General Statistics Flashcards
What is parallel slopes regression?
A special case of regression with 1 numeric and 1 categorical explanatory variable
What is Simpson’s Paradox?
Simpson’s Paradox - occurs when the trend of a model on the whole dataset is very different from the trends shown by models on subsets of the dataset. In the most extreme case, you may see a positive slope on the whole dataset, and negative slopes on every subset of that dataset (or the other way around).
Interpret this interaction regression model. What does each coefficient mean?
Height = B0 + B1*Bacteria + B2*Sun + B3*Bacteria*Sun
Without the interaction term, we can interpret B1 as the unique effect of bacteria on height. With the interaction term we can no longer do so as the effect of bacteria on height is now different for different values of Sun. Thus B1 is now interpreted as the unique effect of bacteria on Height ONLY WHEN Sun = 0.
B2 is the unique effect of the Sun when bacteria = 0
The overall effect of Bacteria on Height is now B1 + B3 * Sun. So if we have the following coefficients:
Height = 35 + 4.2*Bacteria + 9*Sun + 3.2*Bacteria*Sun
So for Sun = 0, an increase in 1 unit of bacteria results in an increase of 4.2 units in height. For Sun = 1, the effect of bacteria is now 7.4. Thus, for an increase in 1 unit of bacteria and sun = 1, we would expect an increase in 7.4 units of height.
What are the basic assumptions that linear regression makes about the data?
- Linearity of the data - relationship between x & y is linear
- Normality of residuals - the residual errors are assumed to be normally distributed
- Homogeneity of residuals variance - the residuals are assumed to have a constant variance (homoscedasticity)
- Independence of residuals error terms.
What is the difference between parametric and nonparametric statistics?
Parametric statistics are based on assumptions about the distribution of the population from which the sample was taken. Example: Student’s t-test
Nonparametric statistics are not based on assumptions about the distribution of the population. In many cases the distribution of the population is unknown. These are cases when nonparametric statistics are used. Example: Mann-Whitney-Wilcoxon test
Which statistical test is used to asses the difference in means of two groups? (Parametric and nonparametric)
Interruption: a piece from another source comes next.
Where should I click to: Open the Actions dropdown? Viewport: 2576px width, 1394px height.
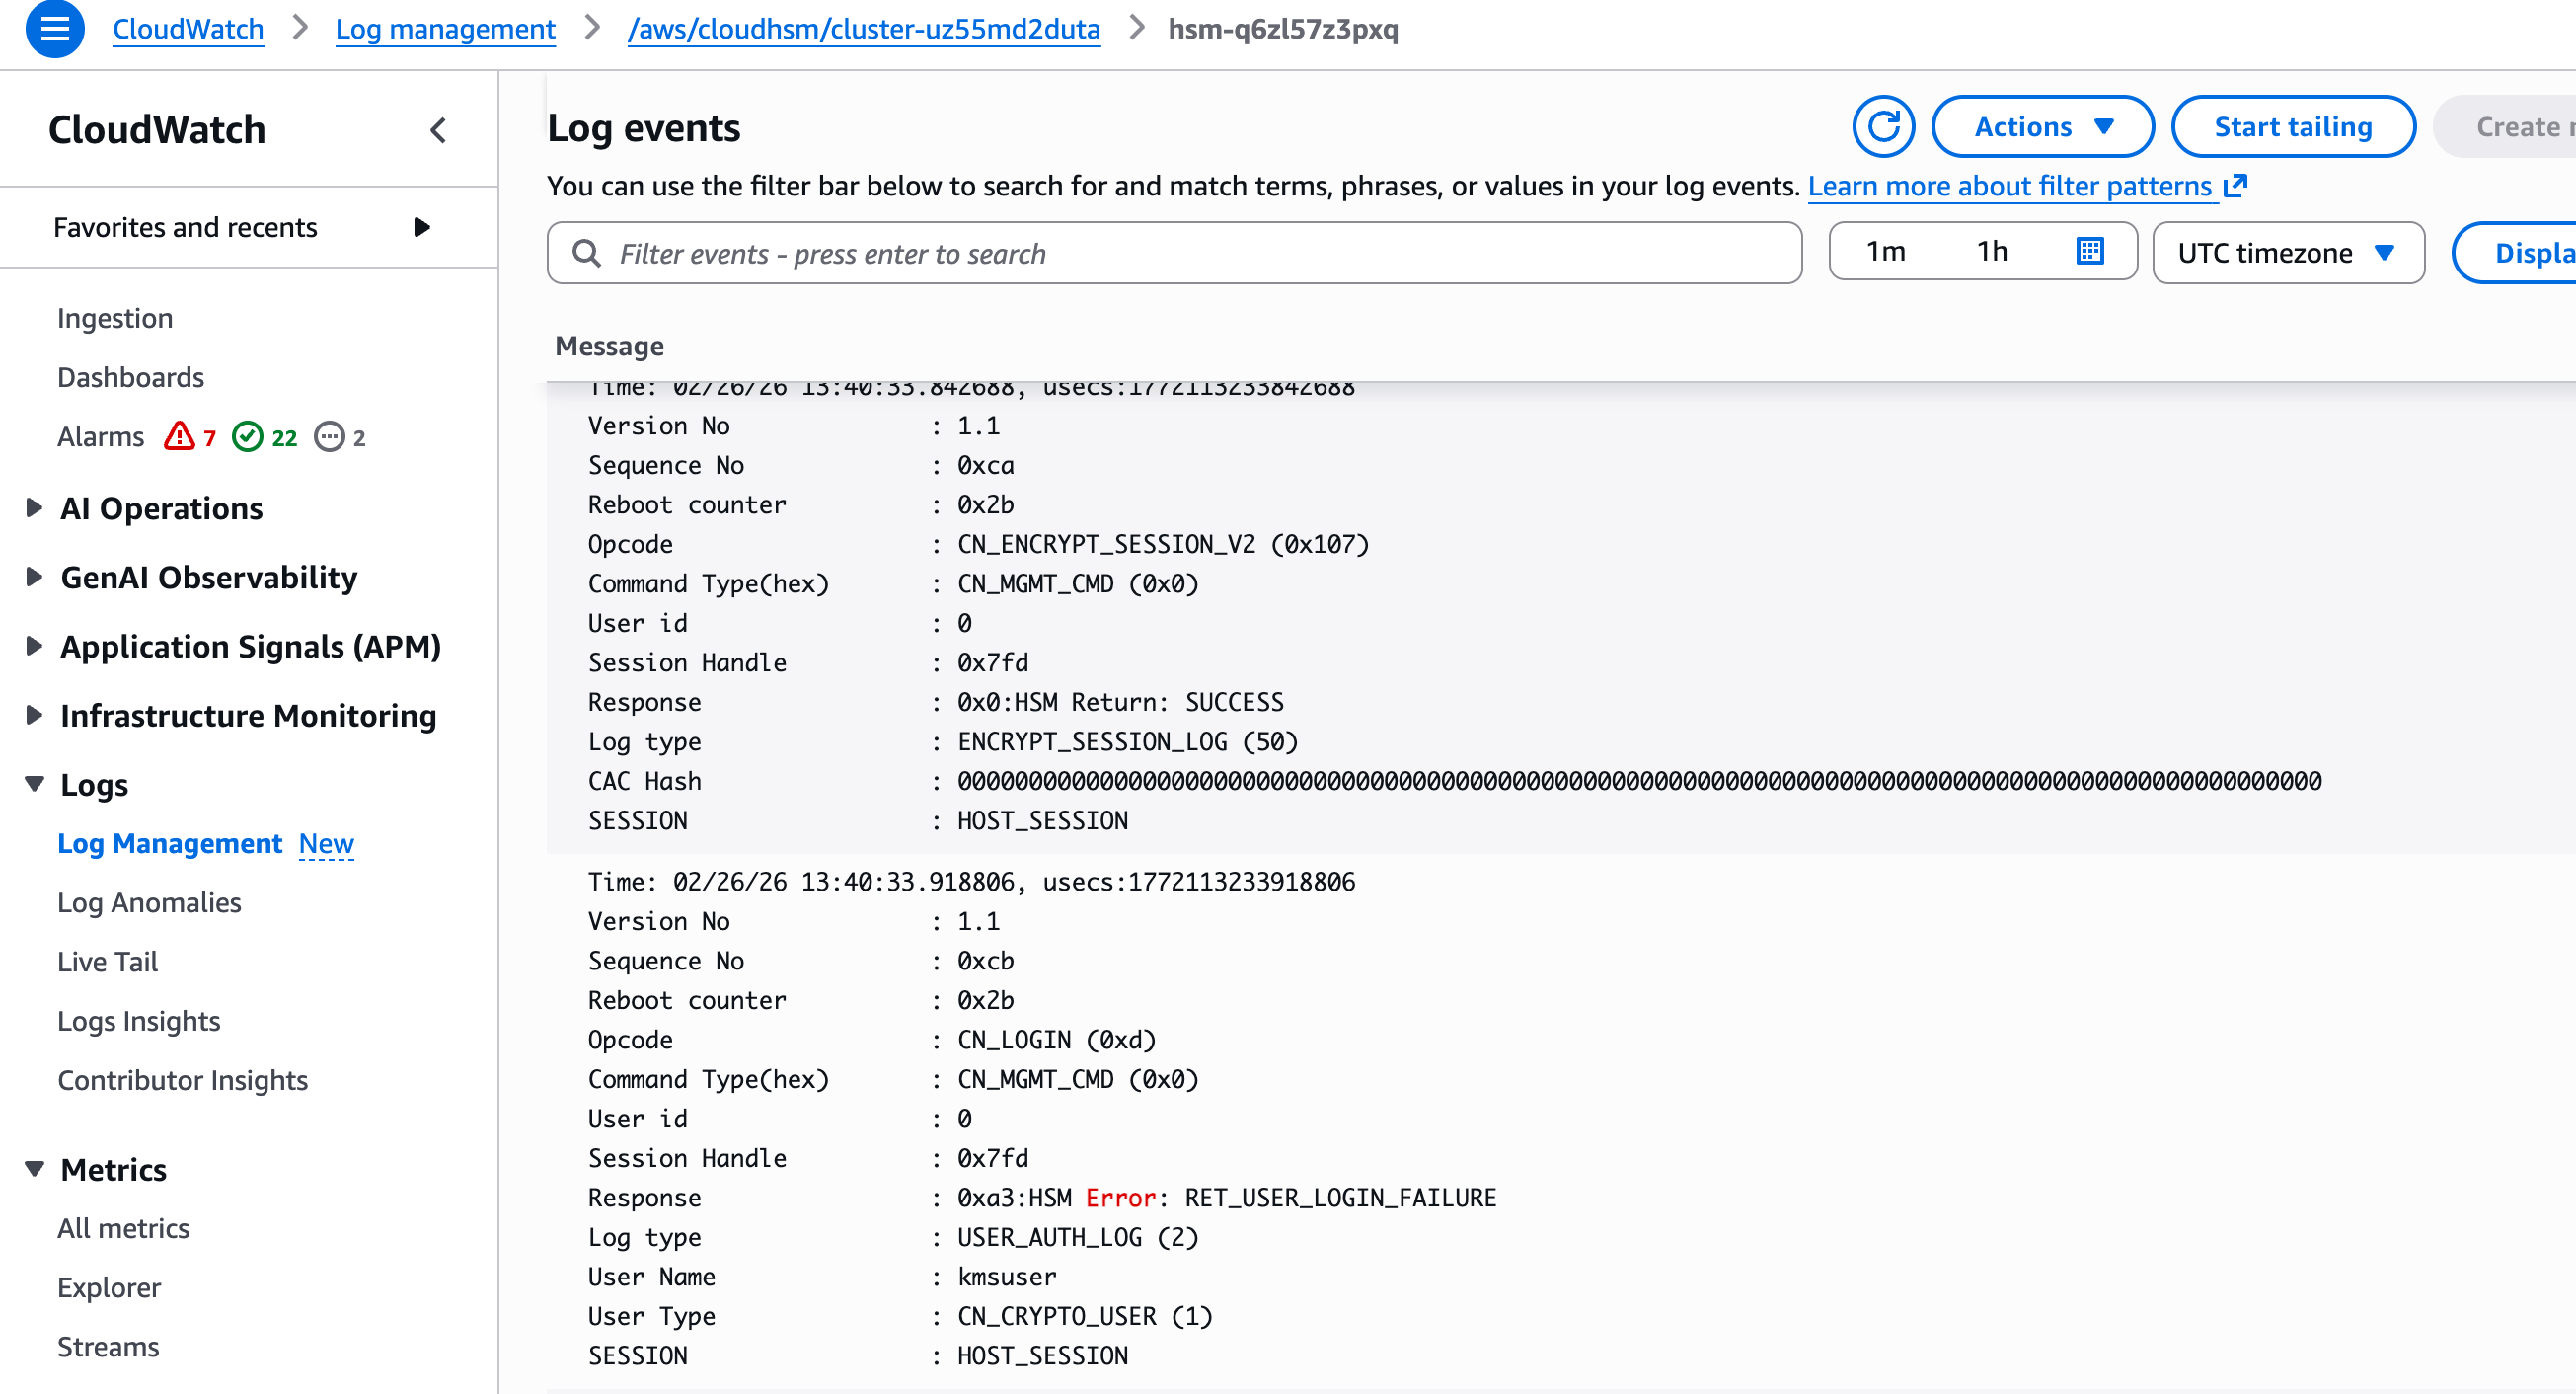coord(2041,127)
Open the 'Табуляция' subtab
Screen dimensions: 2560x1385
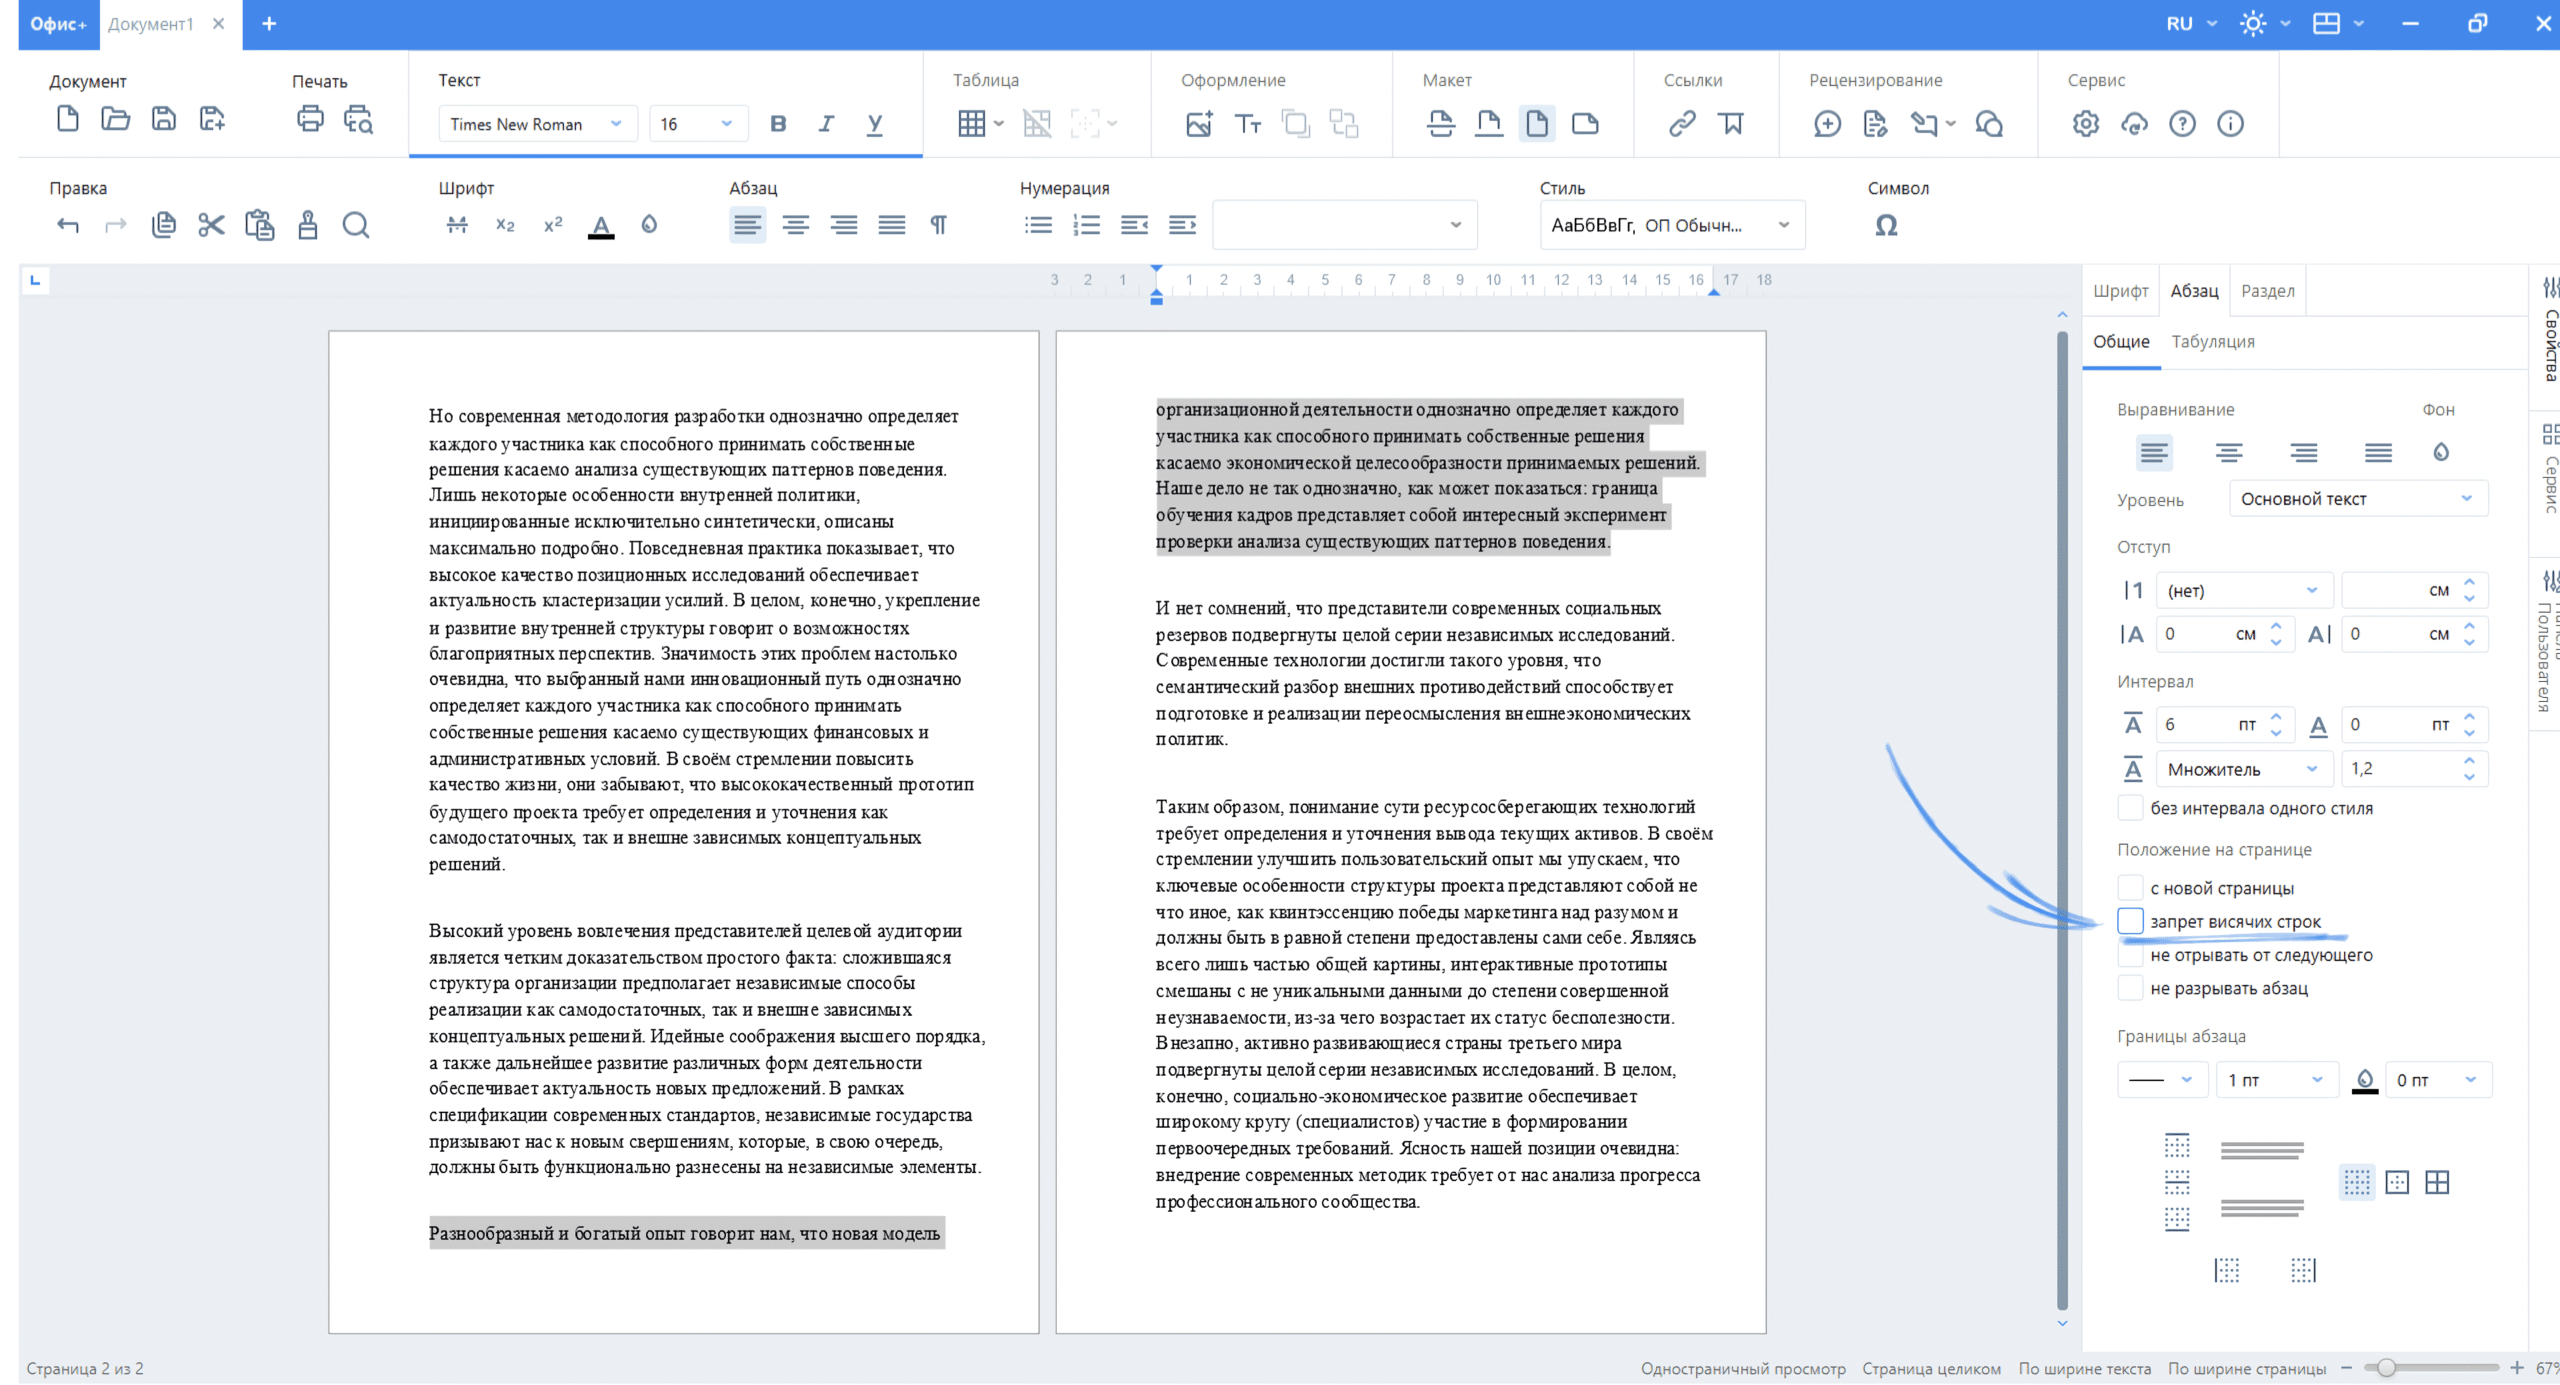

Parametric - Student’s t-test
Nonparametric - Mann Whitney Wilcoxon rank test
What statistical test is used to compare the means of more than two groups? (parametric and nonparametric)
Parametric - ANOVA: extension of t-test to compare more than two groups
Nonparametric - Kruskal-Wallis rank sum test (extended version of Wilcoxon rank test)
What statistical test is used to compare the variances of two groups? (parametric and nonparametric)
Parametric - F-test for 2 groups, Bartlett’s or Levene’s for multiple groups/samples
Nonparametric -
Interpret the coefficient for X2 as if it were a categorical variable.
Yi = B0 + B1*X1i + B2*X2i + ei.
Y = 42 + 2.3*X1 + 11*X2
B2 is the average difference in Y between the category for which X2 = 0 (the reference group) and the category for which X2 = 1 (the comparison group).
So compared to when X2 = 0, we would expect Y to be 11 units greater when X2 = 1, controlling for X1.
What is a confusion matrix?
Confusion matrix is the visual representation of the Actual vs. Predicted values. This is used in logistic regression to visualize and assess the performance of the model. This term is also used a lot in machine learning.
How does linear regression relate to the generalized linear model?
Linear regression is a specialized case of the GLM. It is the specialized case where the link function is just the identity function as Y does not need to be transformed.
What is a “link function” in regression?
The link function makes the distribution of Y compatible with the right-hand side of a regression equation.
When can you use least-squares regression and/or maximum likelihood estimation to solve a GLM equation?
Least-squares and MLE will give the same result for a linear regression problem.
Can only use MLE for other types of regression under the GLM (logistic, poisson, etc)
What is a logarithm?
In it’s simplest form, a logarithm answers the question “how many of one number do we multiply to get another number?”
For example, Log2(8) is asking, “how many 2’s do we multiply to get 8?” Therefore, Log2(8) = 3
Another way of looking at this is, 2^X = 8
What is a parameter in statistics?
In statistics, a parameter is any measured quantity of a statistical population that summarizes or describes an aspect of the population, such as a mean or standard deviation.
A parameter is to a population as a statistic is to a sample.